Cover to Cover

Fashion-forward faith

Muslim women’s clothing reveals—and shapes—culture, politics, and piety.

I attended graduate school with Elizabeth Bucar, and I didn’t know her well but I’ve always remembered two things about her: she was a sharp thinker, and she dressed with flair. I’m no fashionista, so the fact that I can recall anything about a fellow student’s clothing 20 years later leads me to believe that the level of Bucar’s flair must have been extensive. (Then again, any such claim should be relativized by the fact that we studied at an institution that prides itself on being a place where students live “from the neck up.”)
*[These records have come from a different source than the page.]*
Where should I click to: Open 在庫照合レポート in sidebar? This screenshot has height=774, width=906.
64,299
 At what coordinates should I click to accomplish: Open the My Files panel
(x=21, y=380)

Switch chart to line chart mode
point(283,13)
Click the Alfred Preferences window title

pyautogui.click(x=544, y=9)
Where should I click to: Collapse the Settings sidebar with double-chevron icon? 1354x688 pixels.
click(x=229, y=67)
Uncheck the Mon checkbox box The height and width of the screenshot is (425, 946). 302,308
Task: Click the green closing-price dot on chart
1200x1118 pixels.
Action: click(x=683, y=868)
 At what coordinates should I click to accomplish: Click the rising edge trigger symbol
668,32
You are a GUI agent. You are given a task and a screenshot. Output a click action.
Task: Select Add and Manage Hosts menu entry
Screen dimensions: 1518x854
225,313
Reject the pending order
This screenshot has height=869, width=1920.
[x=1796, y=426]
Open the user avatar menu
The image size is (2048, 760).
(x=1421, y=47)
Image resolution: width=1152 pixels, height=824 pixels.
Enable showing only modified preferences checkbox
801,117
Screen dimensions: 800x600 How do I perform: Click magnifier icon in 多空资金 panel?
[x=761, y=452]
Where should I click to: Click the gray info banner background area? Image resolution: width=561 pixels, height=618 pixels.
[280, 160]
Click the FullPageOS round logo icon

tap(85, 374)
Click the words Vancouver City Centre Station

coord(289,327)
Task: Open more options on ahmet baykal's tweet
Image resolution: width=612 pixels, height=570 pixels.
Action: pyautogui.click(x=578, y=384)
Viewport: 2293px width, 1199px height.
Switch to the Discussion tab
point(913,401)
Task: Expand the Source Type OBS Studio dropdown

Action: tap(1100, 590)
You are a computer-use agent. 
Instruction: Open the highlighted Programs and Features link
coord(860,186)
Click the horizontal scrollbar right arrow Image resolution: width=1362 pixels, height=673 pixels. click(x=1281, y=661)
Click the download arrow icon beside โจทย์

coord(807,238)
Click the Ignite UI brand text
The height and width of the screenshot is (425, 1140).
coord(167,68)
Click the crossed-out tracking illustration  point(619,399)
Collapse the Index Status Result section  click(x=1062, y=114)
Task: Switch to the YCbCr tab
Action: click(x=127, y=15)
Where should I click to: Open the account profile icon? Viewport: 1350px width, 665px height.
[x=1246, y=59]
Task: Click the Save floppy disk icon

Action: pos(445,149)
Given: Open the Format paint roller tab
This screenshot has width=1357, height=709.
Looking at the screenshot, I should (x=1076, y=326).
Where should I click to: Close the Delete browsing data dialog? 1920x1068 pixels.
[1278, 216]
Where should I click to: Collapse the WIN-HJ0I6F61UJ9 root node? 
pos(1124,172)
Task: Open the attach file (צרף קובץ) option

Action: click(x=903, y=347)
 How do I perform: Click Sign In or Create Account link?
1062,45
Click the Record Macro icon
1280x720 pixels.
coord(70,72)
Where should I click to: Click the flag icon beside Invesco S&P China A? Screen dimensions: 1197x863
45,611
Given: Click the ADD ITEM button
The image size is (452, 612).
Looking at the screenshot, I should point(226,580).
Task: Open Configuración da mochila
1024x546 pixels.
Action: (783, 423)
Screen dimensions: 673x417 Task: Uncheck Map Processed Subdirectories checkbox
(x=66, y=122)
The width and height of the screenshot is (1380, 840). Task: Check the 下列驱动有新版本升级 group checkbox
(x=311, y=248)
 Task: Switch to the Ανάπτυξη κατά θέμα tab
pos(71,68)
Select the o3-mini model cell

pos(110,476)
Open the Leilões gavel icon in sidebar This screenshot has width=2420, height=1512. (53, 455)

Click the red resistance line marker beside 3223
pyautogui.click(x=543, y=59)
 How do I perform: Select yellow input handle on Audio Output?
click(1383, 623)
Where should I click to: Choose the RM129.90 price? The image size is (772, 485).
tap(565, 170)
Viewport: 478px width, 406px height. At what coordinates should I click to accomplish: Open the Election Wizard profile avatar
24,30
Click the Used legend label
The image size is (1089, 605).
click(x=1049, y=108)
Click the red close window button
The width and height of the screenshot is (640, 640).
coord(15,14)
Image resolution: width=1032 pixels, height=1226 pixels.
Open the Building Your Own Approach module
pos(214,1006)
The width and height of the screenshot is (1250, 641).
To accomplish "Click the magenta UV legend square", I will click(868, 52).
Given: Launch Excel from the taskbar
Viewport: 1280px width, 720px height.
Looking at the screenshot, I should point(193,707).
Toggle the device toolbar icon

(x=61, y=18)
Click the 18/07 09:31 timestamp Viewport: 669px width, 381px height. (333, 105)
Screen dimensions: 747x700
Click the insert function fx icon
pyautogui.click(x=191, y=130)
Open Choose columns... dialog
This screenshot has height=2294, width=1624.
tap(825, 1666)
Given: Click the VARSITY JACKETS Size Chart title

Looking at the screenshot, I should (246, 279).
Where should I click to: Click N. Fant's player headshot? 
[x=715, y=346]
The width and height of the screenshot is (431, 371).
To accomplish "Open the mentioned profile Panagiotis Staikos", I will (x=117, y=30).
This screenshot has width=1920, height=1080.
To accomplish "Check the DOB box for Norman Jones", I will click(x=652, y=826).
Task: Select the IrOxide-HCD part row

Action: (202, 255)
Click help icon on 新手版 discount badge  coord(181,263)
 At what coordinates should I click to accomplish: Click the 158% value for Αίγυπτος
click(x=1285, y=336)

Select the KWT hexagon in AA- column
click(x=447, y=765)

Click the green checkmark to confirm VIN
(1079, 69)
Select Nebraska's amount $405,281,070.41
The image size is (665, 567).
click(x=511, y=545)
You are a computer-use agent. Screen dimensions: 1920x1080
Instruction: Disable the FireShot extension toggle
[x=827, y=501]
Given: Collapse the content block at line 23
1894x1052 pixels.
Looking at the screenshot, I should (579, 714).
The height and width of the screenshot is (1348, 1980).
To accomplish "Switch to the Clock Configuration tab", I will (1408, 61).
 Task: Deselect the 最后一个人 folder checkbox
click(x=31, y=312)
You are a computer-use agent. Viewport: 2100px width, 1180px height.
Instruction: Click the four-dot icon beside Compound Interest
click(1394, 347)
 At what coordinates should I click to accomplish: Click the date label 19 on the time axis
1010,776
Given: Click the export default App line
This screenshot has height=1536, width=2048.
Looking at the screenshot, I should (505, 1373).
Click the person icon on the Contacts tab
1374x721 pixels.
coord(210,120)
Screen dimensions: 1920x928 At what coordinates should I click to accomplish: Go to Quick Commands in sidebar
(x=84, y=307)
Non-Muslims generally describe Muslim women’s clothing from the neck up as well. We tend to focus on the hijab and what it indicates about assimilation, Islam, and the relationships between men and women. The brilliance of Bucar’s book is that she goes beyond the hijab, showing how seamlessly (pun unintended) an entire outfit can carry multiple resonances, simultaneously revealing truths about piety, the body, gender, and politics. She shows how women’s sartorial choices within Islamic norms—and their interpretations of those choices—reflect and shape the values of a faith tradition, create spaces for agency and judgment, indicate or obscure economic status, secure or foreclose access to political power, and allow for individual expression.

Bucar analyzes the clothing worn by young Muslim women in Tehran, Iran; Yogyakarta, Indonesia; and Istanbul, Turkey. She blends history, anthropology, personal experience, interviews, and stunning photographs from fashion blogs to present a vivid cross-cultural picture of the complex relationship between clothing, faith, and beauty.